Bob Sheehy, the former CEO of UnitedHealthcare, is one of Bright Health's co-founders and serves as CEO. Bright Health, based in Minneapolis, will sell narrow-network plans on and off the ACA's exchanges in 2017 in one state. The company will disclose that state soon, and the goal is to be in three to five states in five years, Sheehy said.
“One of the most important things I learned that will help me in this role is how to successfully scale a company,” said Sheehy, who was at UnitedHealthcare for more than 20 years before leaving the insurer in 2008. “This is a huge opportunity. The individual health insurance market is a growing marketplace. I think there's a real need for this.”
The creation of Bright Health represents another instance of venture capital investors and entrepreneurs itching to pour money into the health insurance market, particularly the individual marketplaces, which have been overhauled by the ACA. The startups have targeted the market, which is heavily controlled by large legacy insurers, believing they can cut into the business of established companies through technology and consumer-friendly features.
Oscar Insurance Corp. has been the poster child of the health insurance tech darlings, although it has stumbled so far in its first two years on the ACA's exchanges. Others include Canopy Health Insurance (formerly Melody Health Insurance), Zoom+ and Clover Health.
Bright Health will only offer an exclusive provider organization plan. EPOs are narrow-network plans, which are common on the exchanges. Patients who receive care outside of the network are on the hook for most or all of the full charges. Sheehy said Bright Health will have a range of EPO products to choose from, including those with more comprehensive coverage and others that have higher deductibles paired with health savings accounts.
Like Oscar and other startups, Bright Health will focus on “consumer-centric” technology, meaning members can schedule doctor appointments and look up information on their prescription drugs from their smartphones. “We are really working to think how we can simplify the whole healthcare experience by using technology,” Sheehy said, echoing the promises made by other new insurers.

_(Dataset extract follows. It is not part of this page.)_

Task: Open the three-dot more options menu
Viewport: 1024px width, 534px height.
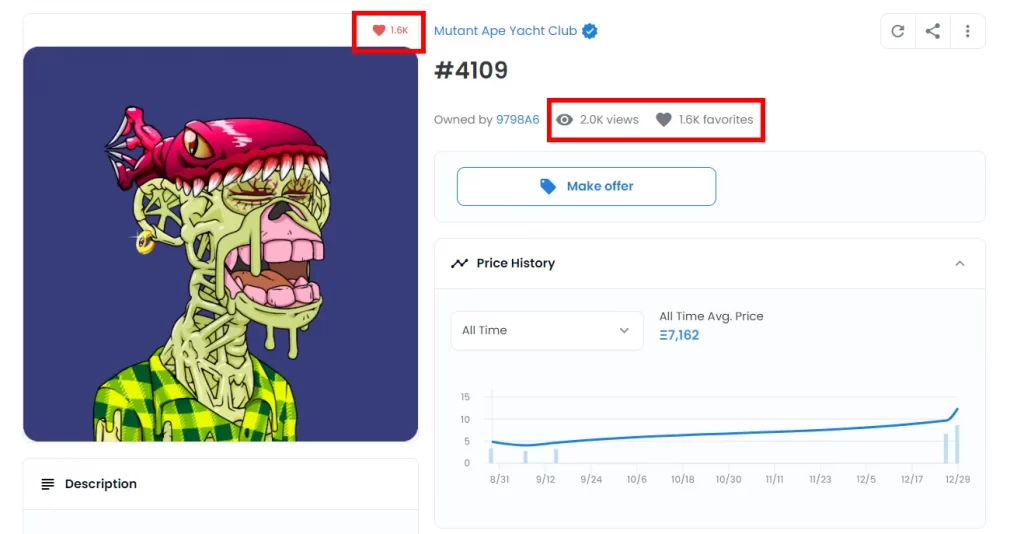Action: click(968, 31)
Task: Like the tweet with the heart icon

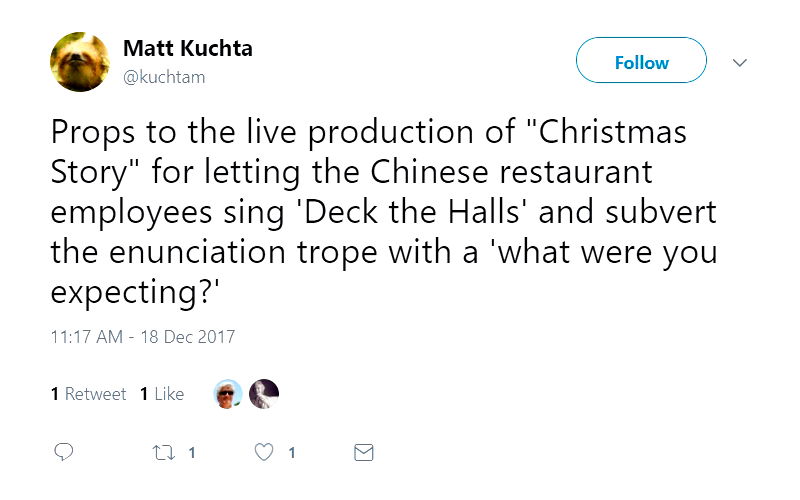Action: [264, 453]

After Bright Health sets a foundation with ACA-compliant individual plans, the company will pursue a Medicare Advantage contract with the CMS, Sheehy said. The goal is to offer a Medicare Advantage plan by 2018. More insurers and seniors have gravitated to the private managed-care version of Medicare, a $170 billion market that covers 18 million people.

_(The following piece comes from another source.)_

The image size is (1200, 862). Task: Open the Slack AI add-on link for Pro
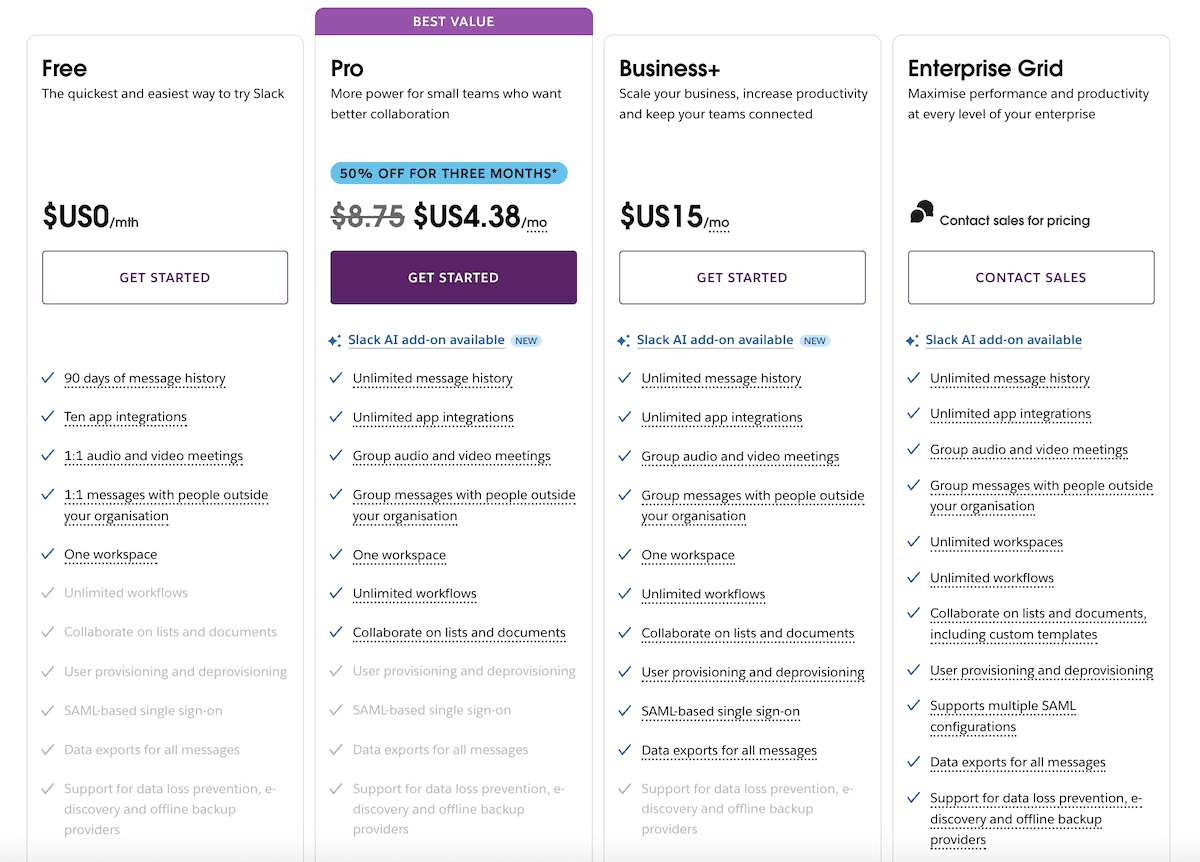coord(426,339)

Kyle Rolfing and Dr. Tom Valdivia are Bright Health's other co-founders and serve as president and chief medical officer, respectively. Both previously were top executives at Definity Health, a company that managed high-deductible health plans for self-insured employers. UnitedHealth Group, the parent company of Sheehy's former employer, bought out Definity for $300 million in 2004.

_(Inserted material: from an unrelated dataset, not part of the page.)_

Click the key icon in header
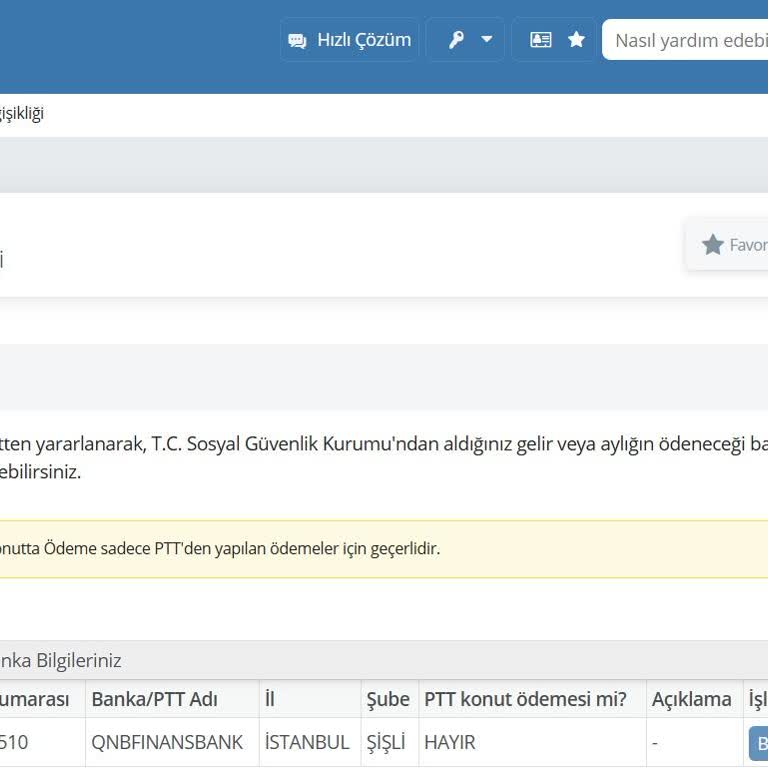The width and height of the screenshot is (768, 768). coord(456,40)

Large venture capital firms Bessemer Venture Partners and New Enterprise Associates led the funding round. Flare Capital Partners, which provided Bright Health with its initial seed money and where Sheehy serves as an executive partner, also participated.
Bessemer and NEA have invested in a slew of healthcare companies. Some of their investments tied to health insurance or insurance-related technology include Collective Health, GetInsured and Liazon. Bessemer partner Stephen Kraus and NEA partner Mohamad Makhzoumi sit on Bright Health's board.
Roughly $6 million of the $80 million raised will go toward executive compensation, according to a federal filing. That includes the repayment of a $4.5 million loan provided by Sheehy. Most of the money will go toward hiring staff, building health plans and developing technology.